JOHN C. PEACOCK is an enrolled member of the Spirit Lake Dakota Nation. He collaborated with tribal elders to produce the first dual-language translation of fifty letters written in the endangered Dakota language by three dozen Dakota prisoners of war incarcerated at Fort McClellan, Davenport, Iowa. Since 1986, he has taught at Maryland Institute College of Art (MICA), where in addition to studio and criticism classes, he also teaches Native American Studies.

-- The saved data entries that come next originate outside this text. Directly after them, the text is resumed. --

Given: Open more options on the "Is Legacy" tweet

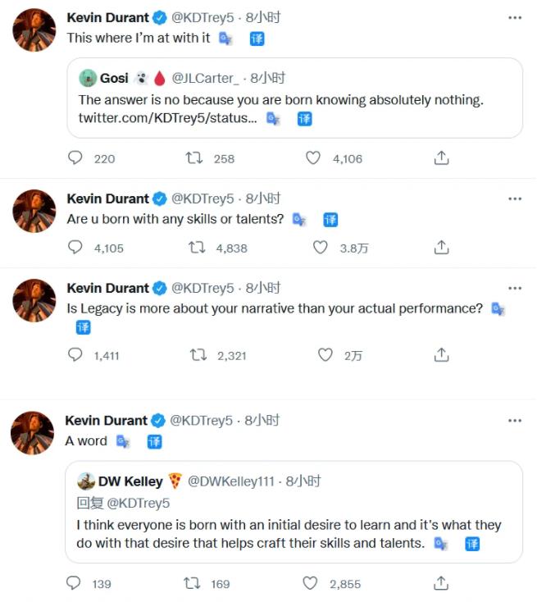Looking at the screenshot, I should (x=514, y=289).
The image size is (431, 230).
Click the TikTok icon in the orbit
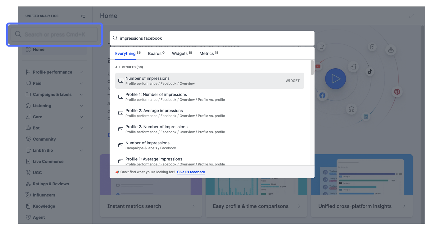tap(370, 72)
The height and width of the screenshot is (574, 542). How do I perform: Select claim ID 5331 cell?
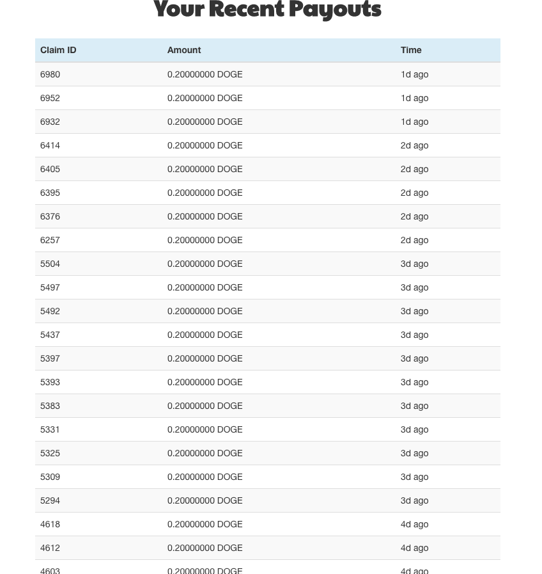pyautogui.click(x=50, y=429)
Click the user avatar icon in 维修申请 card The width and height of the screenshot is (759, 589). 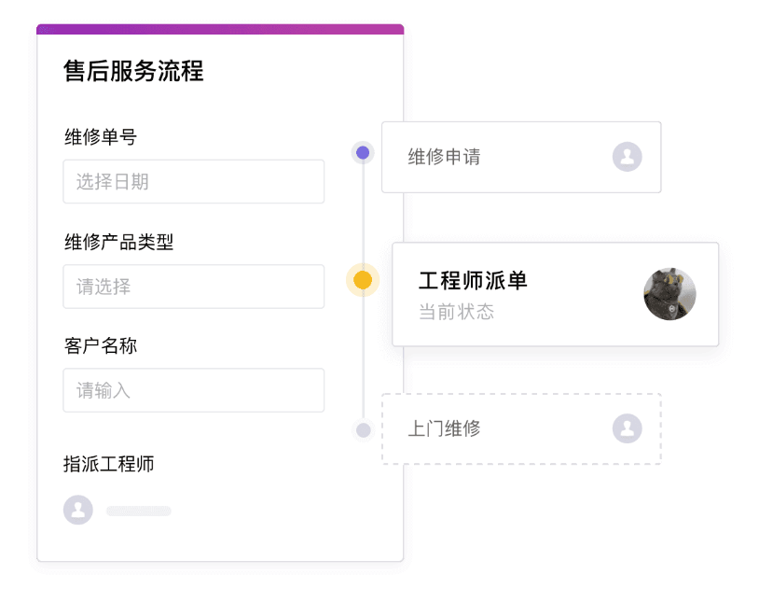[x=627, y=157]
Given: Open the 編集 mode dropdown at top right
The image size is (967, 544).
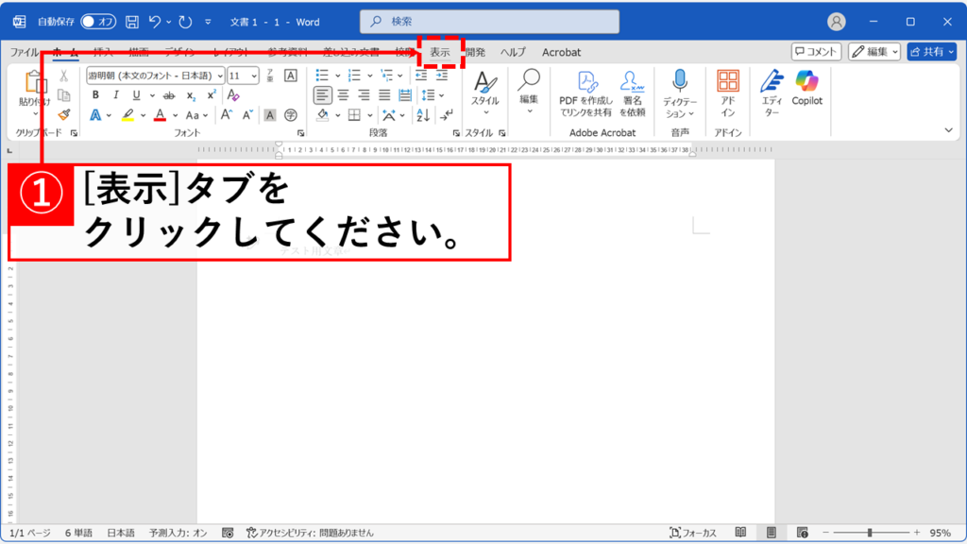Looking at the screenshot, I should [874, 52].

SARAH PONICHTERA currently works as the Project Manager of the Vilna Collections Digital Initiative, a seven-year project which aims to digitize the pre-war archives of the YIVO Institute for Jewish Research, currently held in both New York and Lithuania. She was a Translation Fellow at the Yiddish Book Center in 2013, and has served as an editor of the Texts and Translations section of In Geveb, an online Yiddish scholarly publication, since 2014.
REBECCA PETRAS is Deputy Director of Translators without Borders. In 2013 she developed TWB’s Words of Relief, the first-ever global crisis translation network. Words of Relief was piloted in Kenya and has subsequently been deployed in West Africa, Burundi, Nepal, and Europe for the refugee crisis.
2015
ELLEN ELIAS-BURSAC is a pioneering translator of Bosnian, Croatian, and Serbian literature, whose work has won numerous international awards. Also a scholar and author, she was for five years a translator at the United Nations Ad Hoc International Criminal Tribunal for the Former Yugoslavia.

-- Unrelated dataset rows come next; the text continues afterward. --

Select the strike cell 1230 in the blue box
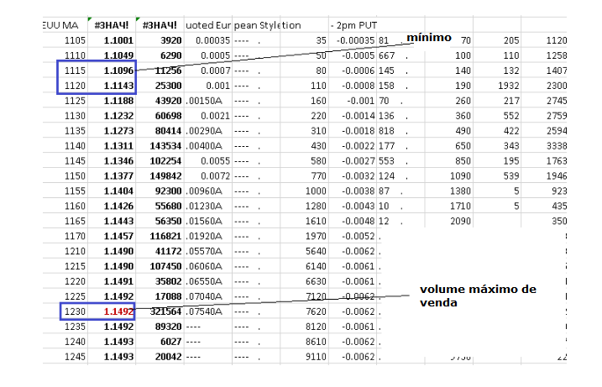Screen dimensions: 602x387 click(x=73, y=310)
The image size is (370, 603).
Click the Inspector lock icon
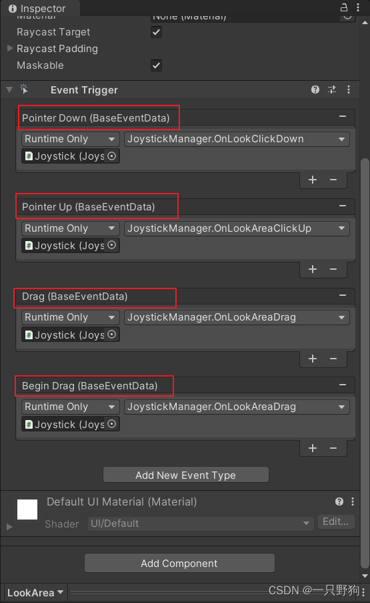point(344,7)
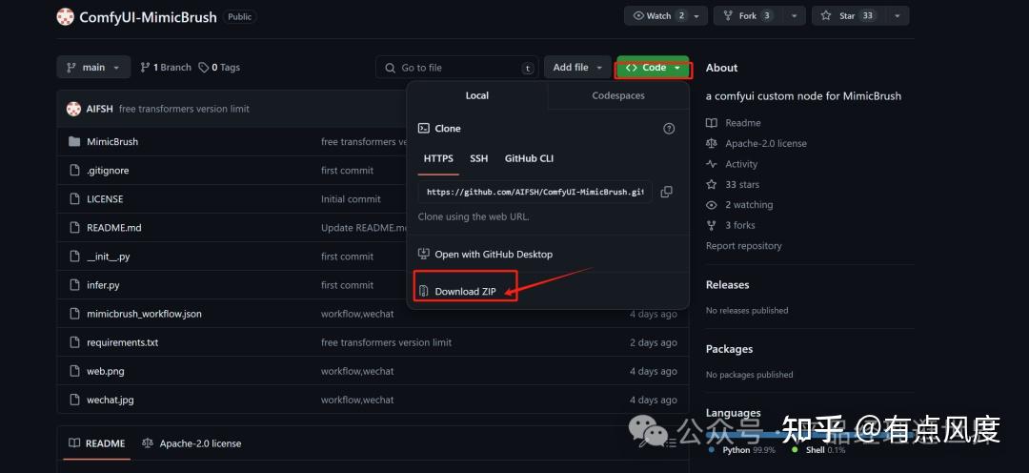This screenshot has height=473, width=1029.
Task: Click the Download ZIP option
Action: (x=465, y=291)
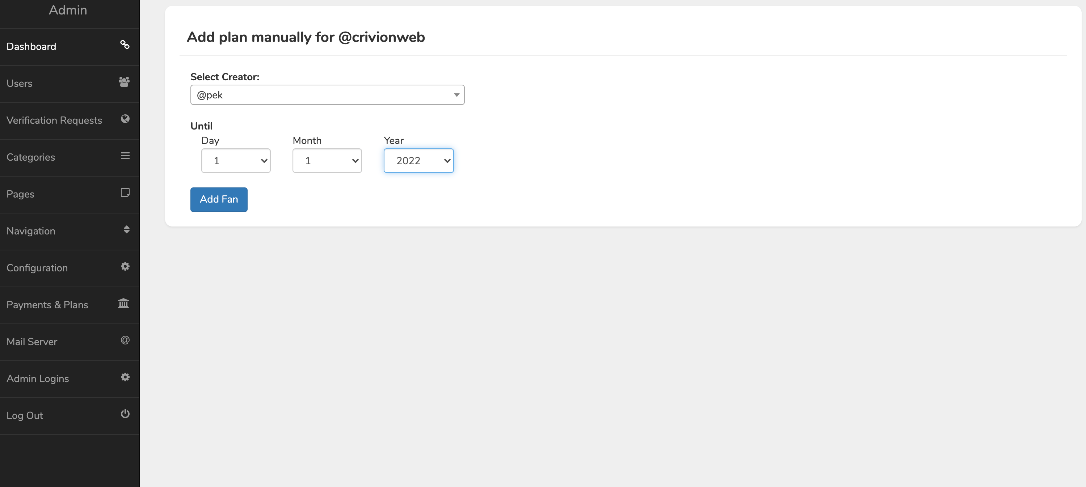Expand the Month selector dropdown

[x=327, y=161]
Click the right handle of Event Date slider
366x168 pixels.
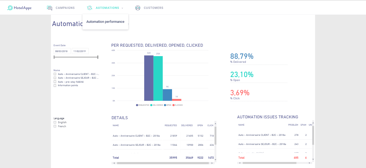pyautogui.click(x=98, y=57)
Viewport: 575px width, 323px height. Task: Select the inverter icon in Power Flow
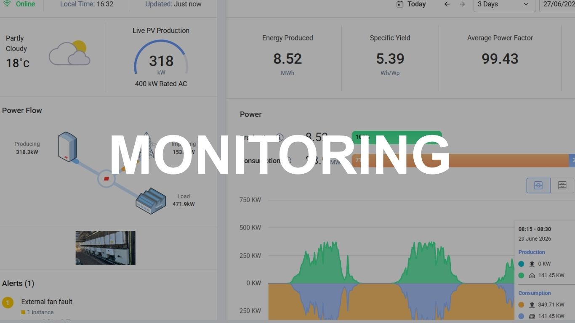tap(67, 146)
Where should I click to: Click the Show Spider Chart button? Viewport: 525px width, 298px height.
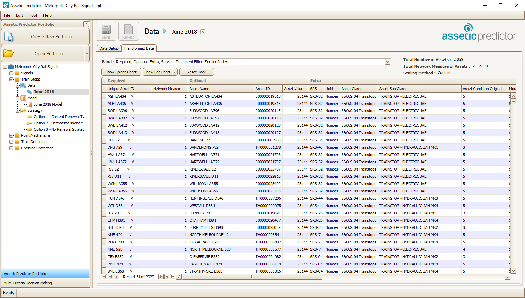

MARJORIE BANCROFT is the founder of Voices of Love (VOL), the first interpreting and translation agency devoted to helping survivors of torture, displacement, rape, and other crimes arising in conflict zones. VOL is instrumental in asylum hearings, trials, and clinical settings and has developed the first training programs in this new specialty.
CHAD POST is the Founding Director of Open Letter Books and the Three Percent blog, based at the University of Rochester. JENNIFER ZOBLE is a writer and Bosnian translator, the Co-Editor-in-Chief of InTranslation, and an editor at Brooklyn Rail. She teaches at NYU.
LUKE MOGELSON ’05 has won numerous awards for articles from the war zones in Afghanistan, Iraq, and Syria, published in The New Yorker, The New York Times Magazine, The Nation, and elsewhere. The Paris Review, The Hudson Review, and other journals have published his fiction.
HABIB ZAHORI, currently a Fulbright Scholar in the U.S., interpreted in his native Afghanistan for Mogelson, Dexter Filkins, Steve Coll, and other preeminent reporters for The New York Times, The New Yorker, and other publications of record.
EDUARDO BERINSTEIN is the founder of ebtranslations. He served as the Director of Interpreting Services at Dana-Farber Cancer Institute and Children’s Hospital Boston and as a translator and interpreter at Brigham and Women’s Hospital. Berinstein was instrumental in developing the first Standards of Practice for Medical Interpreters for the Commonwealth of Massachusetts, which were later adopted nationwide.
JEFFREY YANG, recipient of a 2014 NEA Translation Fellowship, has published three collections of original poetry. He translates ancient and contemporary Chinese and is an editor at New Directions.